● Data to examine
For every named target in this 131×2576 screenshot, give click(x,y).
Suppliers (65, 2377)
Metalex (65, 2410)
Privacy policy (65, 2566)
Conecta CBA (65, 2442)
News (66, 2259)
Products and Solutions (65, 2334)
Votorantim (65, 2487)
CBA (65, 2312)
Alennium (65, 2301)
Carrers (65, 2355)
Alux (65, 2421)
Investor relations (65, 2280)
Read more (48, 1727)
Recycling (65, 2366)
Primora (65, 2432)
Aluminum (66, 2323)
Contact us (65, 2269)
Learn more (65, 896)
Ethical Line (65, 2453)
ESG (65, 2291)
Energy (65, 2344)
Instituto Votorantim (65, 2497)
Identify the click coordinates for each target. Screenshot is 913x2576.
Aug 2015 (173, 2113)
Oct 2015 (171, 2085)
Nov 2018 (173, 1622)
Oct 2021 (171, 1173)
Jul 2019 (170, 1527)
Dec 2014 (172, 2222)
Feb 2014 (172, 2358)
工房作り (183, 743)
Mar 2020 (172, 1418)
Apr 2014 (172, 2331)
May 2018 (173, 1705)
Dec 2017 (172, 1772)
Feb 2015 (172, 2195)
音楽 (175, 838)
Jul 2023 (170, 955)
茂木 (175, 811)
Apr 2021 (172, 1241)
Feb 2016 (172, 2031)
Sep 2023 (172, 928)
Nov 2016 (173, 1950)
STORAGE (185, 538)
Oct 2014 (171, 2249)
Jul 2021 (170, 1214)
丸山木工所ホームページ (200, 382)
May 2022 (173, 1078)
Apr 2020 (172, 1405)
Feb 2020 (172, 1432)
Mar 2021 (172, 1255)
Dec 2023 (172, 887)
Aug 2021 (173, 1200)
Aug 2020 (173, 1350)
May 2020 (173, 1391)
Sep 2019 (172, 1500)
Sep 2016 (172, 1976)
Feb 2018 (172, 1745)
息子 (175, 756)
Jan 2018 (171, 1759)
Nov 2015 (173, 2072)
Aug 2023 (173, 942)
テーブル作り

● What the task asks
Search the listing above for lines containing "target", and copy them.

● Output for this exercise
For every named target in this 131×2576 screenshot, give click(x,y).
Identify the click coordinates for each target. Screenshot is 913x2576.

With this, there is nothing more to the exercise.